Brief: Write out the stretch from the line containing "Task: Select the crossed-out eye redact tool" through the line containing "I will 369,505." again, swapping "Remote Debug" for "Remote Attach" and leaving everything else unchanged.

[Rows from a dataset]
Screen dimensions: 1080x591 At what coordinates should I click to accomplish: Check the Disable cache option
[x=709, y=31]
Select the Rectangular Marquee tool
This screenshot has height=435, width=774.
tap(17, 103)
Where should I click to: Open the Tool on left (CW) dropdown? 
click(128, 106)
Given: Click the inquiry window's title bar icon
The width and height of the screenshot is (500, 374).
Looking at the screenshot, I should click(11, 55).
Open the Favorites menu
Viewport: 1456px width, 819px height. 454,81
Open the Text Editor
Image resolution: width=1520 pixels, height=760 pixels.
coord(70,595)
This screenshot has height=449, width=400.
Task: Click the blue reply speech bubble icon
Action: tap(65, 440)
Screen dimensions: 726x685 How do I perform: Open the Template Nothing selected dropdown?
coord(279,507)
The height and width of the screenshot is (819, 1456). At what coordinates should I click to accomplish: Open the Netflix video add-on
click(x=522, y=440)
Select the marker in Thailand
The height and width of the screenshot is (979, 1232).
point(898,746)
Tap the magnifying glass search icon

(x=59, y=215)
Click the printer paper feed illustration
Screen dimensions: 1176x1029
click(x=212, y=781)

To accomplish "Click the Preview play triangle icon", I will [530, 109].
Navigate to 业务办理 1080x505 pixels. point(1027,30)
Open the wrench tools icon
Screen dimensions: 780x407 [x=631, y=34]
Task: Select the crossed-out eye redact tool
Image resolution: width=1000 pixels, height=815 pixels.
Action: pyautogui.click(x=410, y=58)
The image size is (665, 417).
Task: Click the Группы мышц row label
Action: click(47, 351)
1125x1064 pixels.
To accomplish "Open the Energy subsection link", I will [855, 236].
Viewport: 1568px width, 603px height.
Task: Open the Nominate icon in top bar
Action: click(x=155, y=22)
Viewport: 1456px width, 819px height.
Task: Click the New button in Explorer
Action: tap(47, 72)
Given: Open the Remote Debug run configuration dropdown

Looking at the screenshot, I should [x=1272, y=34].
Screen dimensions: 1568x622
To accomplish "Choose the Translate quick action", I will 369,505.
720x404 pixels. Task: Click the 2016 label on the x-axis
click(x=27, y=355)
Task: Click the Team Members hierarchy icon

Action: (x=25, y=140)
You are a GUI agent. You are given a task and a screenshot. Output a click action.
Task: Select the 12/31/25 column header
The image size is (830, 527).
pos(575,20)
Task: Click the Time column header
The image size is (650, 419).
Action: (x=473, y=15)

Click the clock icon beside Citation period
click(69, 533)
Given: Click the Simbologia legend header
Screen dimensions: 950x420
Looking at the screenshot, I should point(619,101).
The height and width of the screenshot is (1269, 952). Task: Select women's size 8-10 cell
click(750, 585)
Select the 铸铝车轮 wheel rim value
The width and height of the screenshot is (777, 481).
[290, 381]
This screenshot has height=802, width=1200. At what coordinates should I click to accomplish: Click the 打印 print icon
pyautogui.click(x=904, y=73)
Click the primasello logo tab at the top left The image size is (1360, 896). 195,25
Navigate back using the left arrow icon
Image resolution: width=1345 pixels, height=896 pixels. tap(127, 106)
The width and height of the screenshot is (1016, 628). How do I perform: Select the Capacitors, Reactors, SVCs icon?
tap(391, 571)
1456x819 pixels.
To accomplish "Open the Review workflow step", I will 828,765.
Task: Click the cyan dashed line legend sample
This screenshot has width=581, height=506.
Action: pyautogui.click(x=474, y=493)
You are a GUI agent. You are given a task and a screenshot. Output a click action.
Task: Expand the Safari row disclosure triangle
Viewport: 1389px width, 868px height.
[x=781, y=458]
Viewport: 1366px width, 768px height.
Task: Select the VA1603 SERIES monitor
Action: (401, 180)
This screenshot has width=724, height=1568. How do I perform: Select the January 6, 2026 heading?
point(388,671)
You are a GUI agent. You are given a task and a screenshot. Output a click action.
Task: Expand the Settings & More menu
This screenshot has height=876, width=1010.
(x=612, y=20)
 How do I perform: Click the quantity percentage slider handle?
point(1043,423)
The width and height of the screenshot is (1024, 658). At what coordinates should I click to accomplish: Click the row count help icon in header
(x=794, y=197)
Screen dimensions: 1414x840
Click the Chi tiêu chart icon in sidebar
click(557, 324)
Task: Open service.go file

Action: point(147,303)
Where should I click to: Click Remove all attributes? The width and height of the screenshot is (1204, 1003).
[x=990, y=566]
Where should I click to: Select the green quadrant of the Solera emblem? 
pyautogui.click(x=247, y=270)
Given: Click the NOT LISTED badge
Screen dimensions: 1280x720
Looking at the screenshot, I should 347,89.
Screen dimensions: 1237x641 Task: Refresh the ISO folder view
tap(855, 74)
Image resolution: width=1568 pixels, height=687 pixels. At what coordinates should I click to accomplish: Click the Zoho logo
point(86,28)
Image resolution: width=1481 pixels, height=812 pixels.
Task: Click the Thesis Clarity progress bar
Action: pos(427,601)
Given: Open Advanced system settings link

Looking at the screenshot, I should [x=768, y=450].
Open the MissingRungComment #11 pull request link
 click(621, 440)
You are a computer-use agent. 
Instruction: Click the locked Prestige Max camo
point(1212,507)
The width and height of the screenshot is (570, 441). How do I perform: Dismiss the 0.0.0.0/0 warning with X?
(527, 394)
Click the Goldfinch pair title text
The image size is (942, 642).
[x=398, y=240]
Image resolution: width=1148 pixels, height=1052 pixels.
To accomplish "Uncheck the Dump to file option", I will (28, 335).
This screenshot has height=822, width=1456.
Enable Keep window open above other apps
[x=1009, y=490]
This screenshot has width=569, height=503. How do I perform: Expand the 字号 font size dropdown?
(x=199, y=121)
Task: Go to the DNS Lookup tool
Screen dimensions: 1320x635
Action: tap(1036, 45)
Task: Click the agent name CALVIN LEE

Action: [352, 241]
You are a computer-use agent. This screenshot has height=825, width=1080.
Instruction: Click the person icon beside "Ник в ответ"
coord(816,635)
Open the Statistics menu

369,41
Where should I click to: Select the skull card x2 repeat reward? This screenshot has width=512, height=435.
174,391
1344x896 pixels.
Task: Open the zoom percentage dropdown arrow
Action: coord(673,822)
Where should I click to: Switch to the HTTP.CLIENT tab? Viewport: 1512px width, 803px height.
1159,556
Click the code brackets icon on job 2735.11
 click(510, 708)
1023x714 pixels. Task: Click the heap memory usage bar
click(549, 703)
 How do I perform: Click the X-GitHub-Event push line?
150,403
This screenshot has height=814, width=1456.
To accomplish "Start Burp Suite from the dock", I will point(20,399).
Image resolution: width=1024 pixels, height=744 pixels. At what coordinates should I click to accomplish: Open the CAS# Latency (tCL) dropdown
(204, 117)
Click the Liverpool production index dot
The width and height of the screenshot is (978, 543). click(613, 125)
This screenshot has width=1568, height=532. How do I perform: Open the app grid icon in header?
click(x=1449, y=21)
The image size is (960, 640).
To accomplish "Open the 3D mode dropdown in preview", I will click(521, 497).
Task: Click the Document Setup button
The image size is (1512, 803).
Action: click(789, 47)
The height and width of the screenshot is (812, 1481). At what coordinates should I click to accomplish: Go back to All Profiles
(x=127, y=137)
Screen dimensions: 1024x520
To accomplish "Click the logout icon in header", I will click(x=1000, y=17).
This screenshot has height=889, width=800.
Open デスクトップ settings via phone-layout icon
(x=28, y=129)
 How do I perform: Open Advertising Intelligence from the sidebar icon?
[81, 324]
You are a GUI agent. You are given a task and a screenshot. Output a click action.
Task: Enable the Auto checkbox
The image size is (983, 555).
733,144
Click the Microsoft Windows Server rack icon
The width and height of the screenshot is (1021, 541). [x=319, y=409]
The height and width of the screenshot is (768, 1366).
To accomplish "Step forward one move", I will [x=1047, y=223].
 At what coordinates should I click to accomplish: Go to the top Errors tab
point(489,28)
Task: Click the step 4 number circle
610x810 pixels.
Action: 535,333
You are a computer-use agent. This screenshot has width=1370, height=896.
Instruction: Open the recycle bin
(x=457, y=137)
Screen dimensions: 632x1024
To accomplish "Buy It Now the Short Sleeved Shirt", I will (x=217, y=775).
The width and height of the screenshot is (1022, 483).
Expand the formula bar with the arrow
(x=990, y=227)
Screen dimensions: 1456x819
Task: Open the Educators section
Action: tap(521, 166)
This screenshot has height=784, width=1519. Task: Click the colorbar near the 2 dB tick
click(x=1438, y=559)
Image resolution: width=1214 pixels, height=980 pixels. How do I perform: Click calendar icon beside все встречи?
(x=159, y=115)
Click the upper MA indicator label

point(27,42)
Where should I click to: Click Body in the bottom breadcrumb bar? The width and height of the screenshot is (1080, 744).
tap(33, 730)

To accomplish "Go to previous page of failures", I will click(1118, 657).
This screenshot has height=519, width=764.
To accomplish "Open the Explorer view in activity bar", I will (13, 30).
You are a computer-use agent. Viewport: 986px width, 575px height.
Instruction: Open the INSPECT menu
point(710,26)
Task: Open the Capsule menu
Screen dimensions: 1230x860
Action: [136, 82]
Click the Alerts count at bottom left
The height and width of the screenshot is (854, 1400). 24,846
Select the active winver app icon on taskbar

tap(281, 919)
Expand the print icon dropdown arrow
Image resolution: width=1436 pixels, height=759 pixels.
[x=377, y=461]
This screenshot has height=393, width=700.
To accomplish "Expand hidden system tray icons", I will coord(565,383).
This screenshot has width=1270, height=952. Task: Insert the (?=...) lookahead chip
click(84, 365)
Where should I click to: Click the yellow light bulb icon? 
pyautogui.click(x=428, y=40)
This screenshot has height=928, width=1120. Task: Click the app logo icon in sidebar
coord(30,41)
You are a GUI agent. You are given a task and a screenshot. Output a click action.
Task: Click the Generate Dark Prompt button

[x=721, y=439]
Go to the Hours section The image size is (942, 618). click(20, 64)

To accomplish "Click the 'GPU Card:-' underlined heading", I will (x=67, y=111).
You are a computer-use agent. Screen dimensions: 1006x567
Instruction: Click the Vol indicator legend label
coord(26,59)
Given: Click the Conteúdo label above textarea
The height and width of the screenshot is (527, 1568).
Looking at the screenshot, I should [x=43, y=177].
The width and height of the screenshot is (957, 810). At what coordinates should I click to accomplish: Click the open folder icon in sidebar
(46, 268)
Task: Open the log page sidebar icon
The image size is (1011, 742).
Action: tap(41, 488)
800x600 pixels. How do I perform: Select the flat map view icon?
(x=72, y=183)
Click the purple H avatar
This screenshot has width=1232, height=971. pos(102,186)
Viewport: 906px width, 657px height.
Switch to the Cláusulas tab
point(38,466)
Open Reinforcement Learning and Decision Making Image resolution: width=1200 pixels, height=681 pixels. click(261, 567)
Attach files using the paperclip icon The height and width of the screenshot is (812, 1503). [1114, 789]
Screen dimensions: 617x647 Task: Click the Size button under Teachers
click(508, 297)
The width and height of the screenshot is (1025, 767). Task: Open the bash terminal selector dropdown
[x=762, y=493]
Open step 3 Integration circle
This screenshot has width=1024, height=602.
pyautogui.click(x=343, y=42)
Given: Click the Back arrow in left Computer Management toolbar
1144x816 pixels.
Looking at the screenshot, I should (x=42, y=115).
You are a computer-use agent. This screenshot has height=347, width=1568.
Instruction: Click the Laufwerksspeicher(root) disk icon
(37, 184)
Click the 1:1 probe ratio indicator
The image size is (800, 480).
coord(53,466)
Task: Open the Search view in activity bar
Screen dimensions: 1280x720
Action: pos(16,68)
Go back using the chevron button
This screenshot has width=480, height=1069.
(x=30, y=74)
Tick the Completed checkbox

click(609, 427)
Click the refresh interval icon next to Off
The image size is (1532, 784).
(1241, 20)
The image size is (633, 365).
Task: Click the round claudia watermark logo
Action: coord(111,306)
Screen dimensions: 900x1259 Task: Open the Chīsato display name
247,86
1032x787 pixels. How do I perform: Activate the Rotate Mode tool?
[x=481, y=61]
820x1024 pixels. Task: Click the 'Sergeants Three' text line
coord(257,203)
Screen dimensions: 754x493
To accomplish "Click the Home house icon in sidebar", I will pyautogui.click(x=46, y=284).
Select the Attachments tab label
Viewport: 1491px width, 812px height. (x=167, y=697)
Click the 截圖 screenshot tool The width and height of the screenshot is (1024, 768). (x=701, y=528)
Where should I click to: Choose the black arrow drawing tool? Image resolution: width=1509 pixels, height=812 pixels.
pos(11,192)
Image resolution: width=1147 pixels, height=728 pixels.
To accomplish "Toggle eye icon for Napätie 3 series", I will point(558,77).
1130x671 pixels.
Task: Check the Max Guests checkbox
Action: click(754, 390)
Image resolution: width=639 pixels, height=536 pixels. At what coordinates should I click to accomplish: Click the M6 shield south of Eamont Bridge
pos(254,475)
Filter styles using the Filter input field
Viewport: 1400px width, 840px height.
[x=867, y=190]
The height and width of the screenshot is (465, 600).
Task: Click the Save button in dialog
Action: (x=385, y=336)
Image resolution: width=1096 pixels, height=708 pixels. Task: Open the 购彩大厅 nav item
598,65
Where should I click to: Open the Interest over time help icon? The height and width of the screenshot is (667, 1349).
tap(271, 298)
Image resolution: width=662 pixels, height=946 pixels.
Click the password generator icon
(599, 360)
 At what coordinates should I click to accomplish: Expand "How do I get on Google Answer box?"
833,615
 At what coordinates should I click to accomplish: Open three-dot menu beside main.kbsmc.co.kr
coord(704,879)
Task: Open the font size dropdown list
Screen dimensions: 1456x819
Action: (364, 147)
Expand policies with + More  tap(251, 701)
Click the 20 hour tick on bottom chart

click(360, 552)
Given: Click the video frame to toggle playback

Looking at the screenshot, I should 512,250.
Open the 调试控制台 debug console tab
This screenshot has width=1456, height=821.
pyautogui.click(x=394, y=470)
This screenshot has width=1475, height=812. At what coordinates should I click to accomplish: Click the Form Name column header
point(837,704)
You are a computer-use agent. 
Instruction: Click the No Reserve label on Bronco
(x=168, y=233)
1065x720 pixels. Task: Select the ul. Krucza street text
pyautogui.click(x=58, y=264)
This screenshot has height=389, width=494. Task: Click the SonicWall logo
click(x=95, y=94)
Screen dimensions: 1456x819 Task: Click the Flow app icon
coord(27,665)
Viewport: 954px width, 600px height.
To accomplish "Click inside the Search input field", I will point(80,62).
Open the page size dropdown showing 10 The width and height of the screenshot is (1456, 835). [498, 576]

Full output:
Task: Select the crossed-out eye redact tool
Image resolution: width=1000 pixels, height=815 pixels.
Action: pyautogui.click(x=410, y=58)
The image size is (665, 417).
Task: Click the Группы мышц row label
Action: click(47, 351)
1125x1064 pixels.
To accomplish "Open the Energy subsection link", I will [855, 236].
Viewport: 1568px width, 603px height.
Task: Open the Nominate icon in top bar
Action: click(x=155, y=22)
Viewport: 1456px width, 819px height.
Task: Click the New button in Explorer
Action: tap(47, 72)
Given: Open the Remote Attach run configuration dropdown

Looking at the screenshot, I should [x=1272, y=34].
Screen dimensions: 1568x622
To accomplish "Choose the Translate quick action", I will 369,505.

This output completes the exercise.